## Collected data
####################

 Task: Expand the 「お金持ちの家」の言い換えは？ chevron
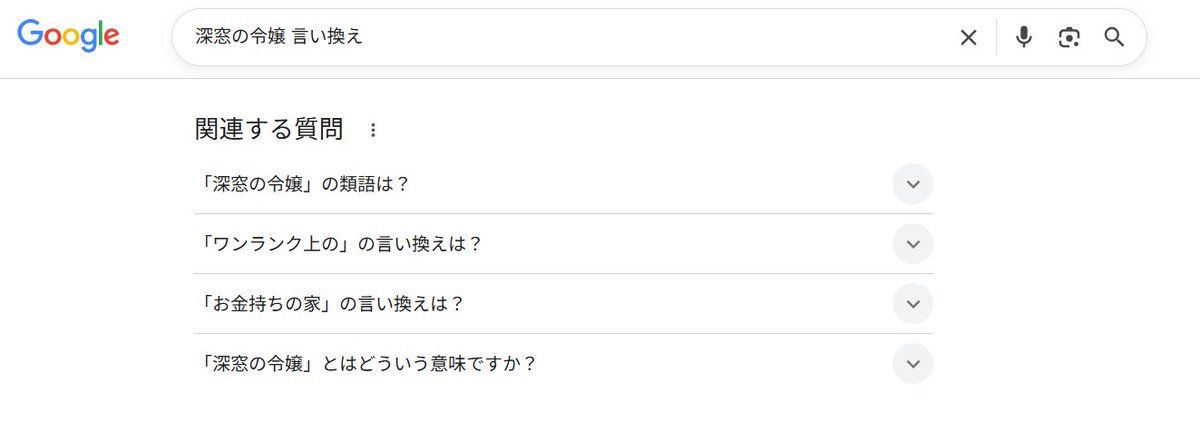(912, 304)
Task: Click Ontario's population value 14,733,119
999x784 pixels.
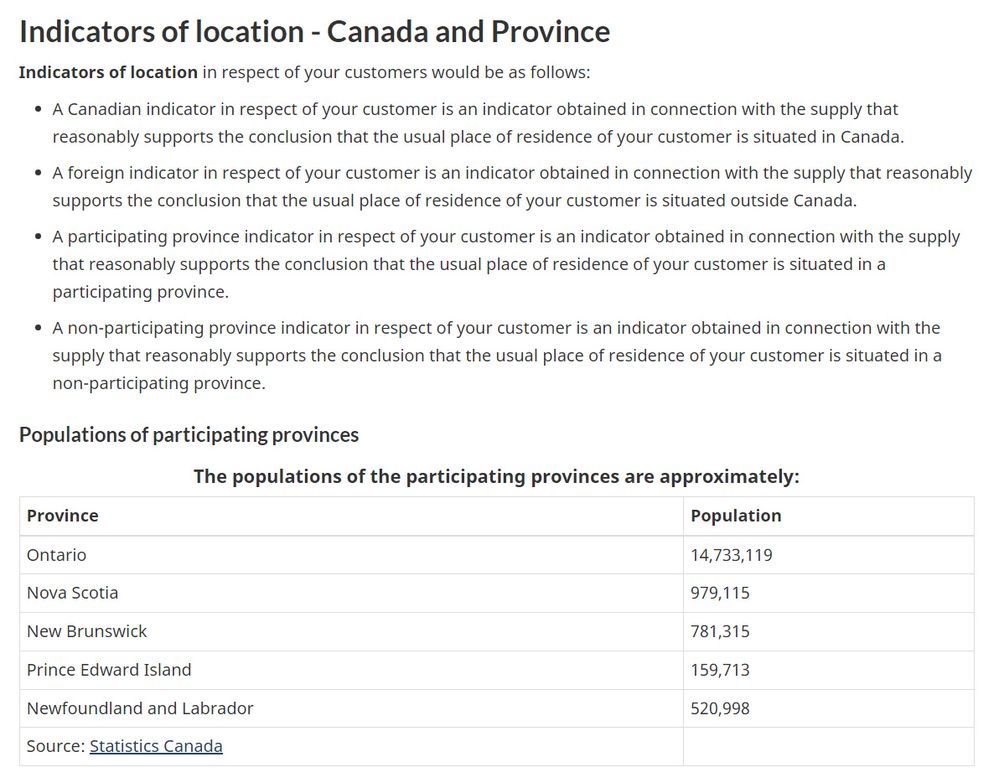Action: pyautogui.click(x=731, y=555)
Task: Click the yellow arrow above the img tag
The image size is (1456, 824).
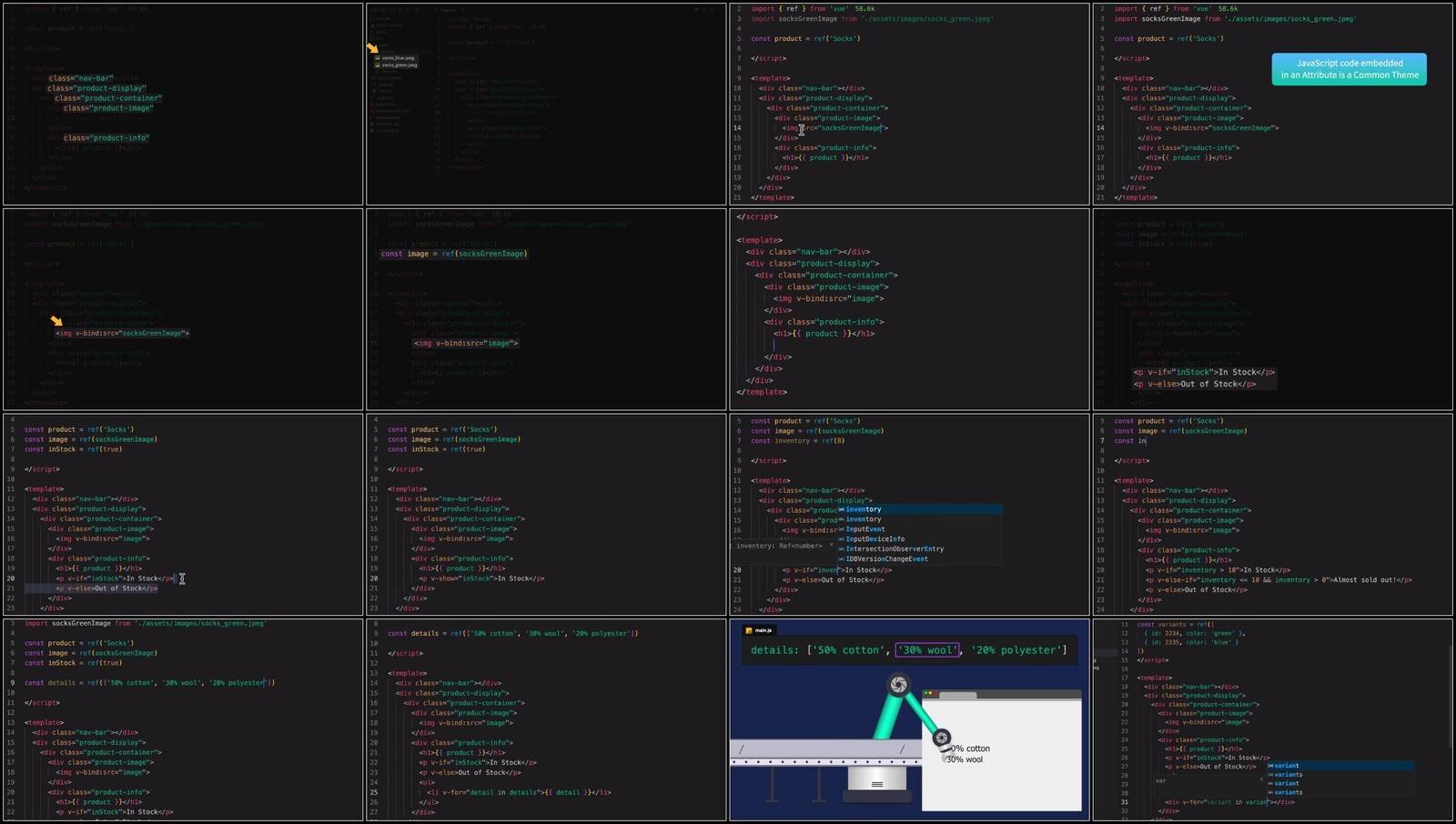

####################

## YOUR INSTRUCTIONS
Retype all the data exactly, please, without pictures.

## ANSWER SPACE
 Task: Expand the 「お金持ちの家」の言い換えは？ chevron
(912, 304)
Task: Click Ontario's population value 14,733,119
999x784 pixels.
Action: pyautogui.click(x=731, y=555)
Task: Click the yellow arrow above the img tag
The image size is (1456, 824).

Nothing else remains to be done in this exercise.